The Six Gallery reading (also known as the Gallery Six reading or Six Angels in the Same Performance) was an important poetry event that took place on Friday, October 7, 1955,  at 3119 Fillmore Street in San Francisco.

History 
Conceived by Wally Hedrick, this event was the first important public manifestation of the Beat Generation and helped to herald the West Coast literary revolution that continued the San Francisco Renaissance. Peter Forakis created the poster for the reading.

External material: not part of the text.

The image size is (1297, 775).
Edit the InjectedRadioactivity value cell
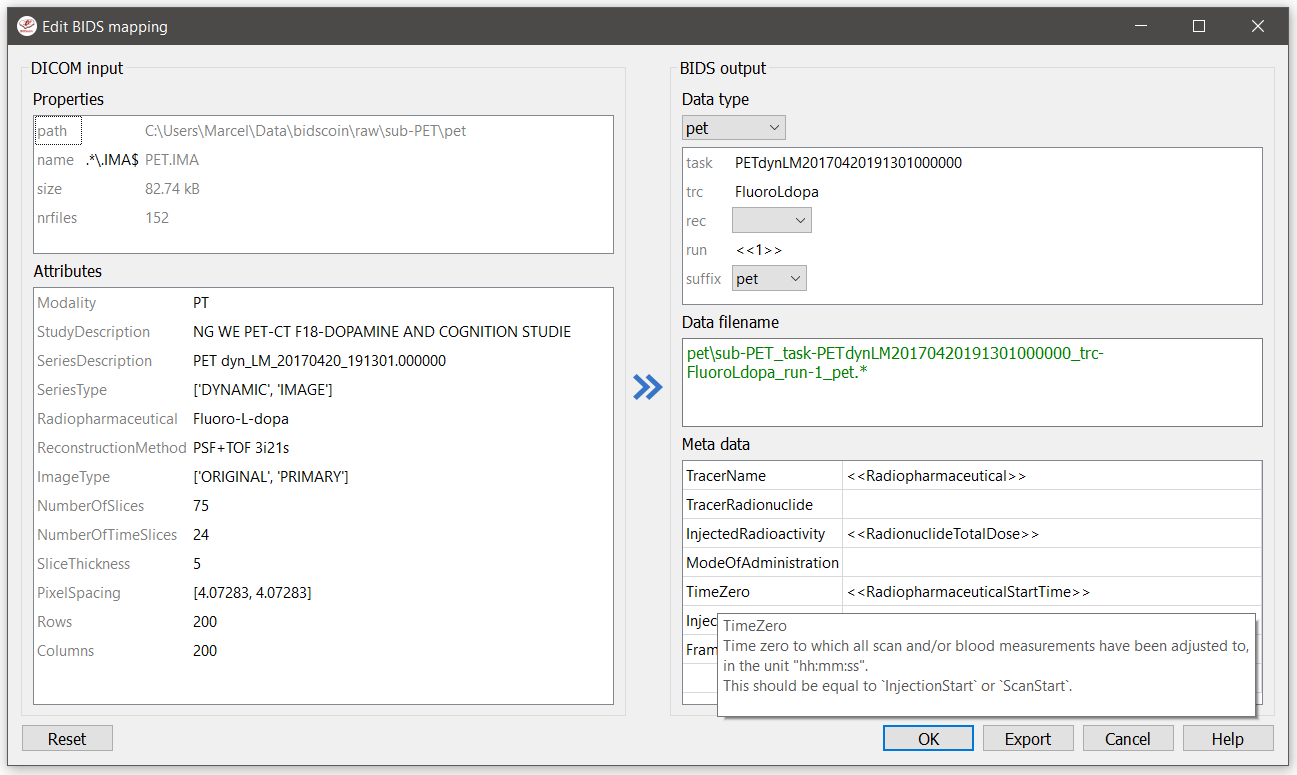[1050, 534]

At the reading, five talented young poets—Allen Ginsberg, Philip Lamantia, Michael McClure, Gary Snyder, and Philip Whalen—who until then were known mainly within a close company of friends and other writers (such as Lionel Trilling and William Carlos Williams), presented some of their latest works. They were introduced by Kenneth Rexroth, a San Francisco poet of an older generation, who was a kind of literary father-figure for the younger poets and had helped to establish their burgeoning community through personal introductions at his weekly salon.

Lamantia read poems by his dead friend John Hoffman. McClure read "Point Lobos Animism" and "For the Death of 100 Whales"; Snyder, "A Berry Feast"; and Whalen, "Plus Ca Change". Most famously, it was at this reading that Allen Ginsberg first presented his poem Howl.

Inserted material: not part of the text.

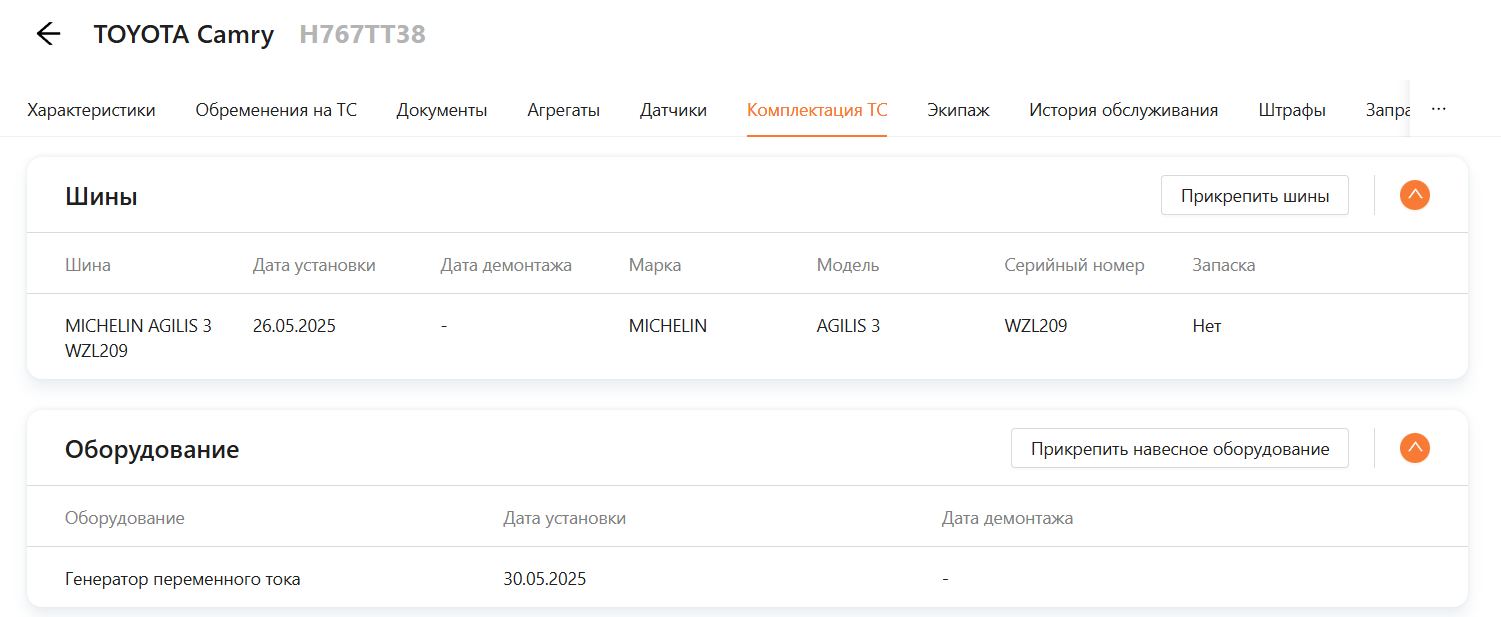This screenshot has height=617, width=1501.
Task: View the Штрафы tab
Action: (1291, 110)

Hedrick, a painter and veteran of the Korean War, approached Ginsberg in the summer of 1955 and asked him to organize a poetry reading at the Six Gallery. At first, Ginsberg refused. But once he'd written a rough draft of Howl, he changed his "fucking mind", as he put it. The large and excited audience included a drunken Jack Kerouac, who refused to read his own work but cheered the other poets on, shouting "Yeah! Go! Go!" during their performances. Still, Kerouac was able to recall much of what occurred at the reading, and wrote an account that he included in his novel The Dharma Bums.

Also in attendance was Lawrence Ferlinghetti, who telegrammed Ginsberg the following day offering to publish his work. Neal Cassady passed around the wine jug and a collection plate. Also there was Ann Charters, then a UC Berkeley college student. It was on this night that Charters first met Kerouac, the subject of her best known work, the biography Kerouac (1973).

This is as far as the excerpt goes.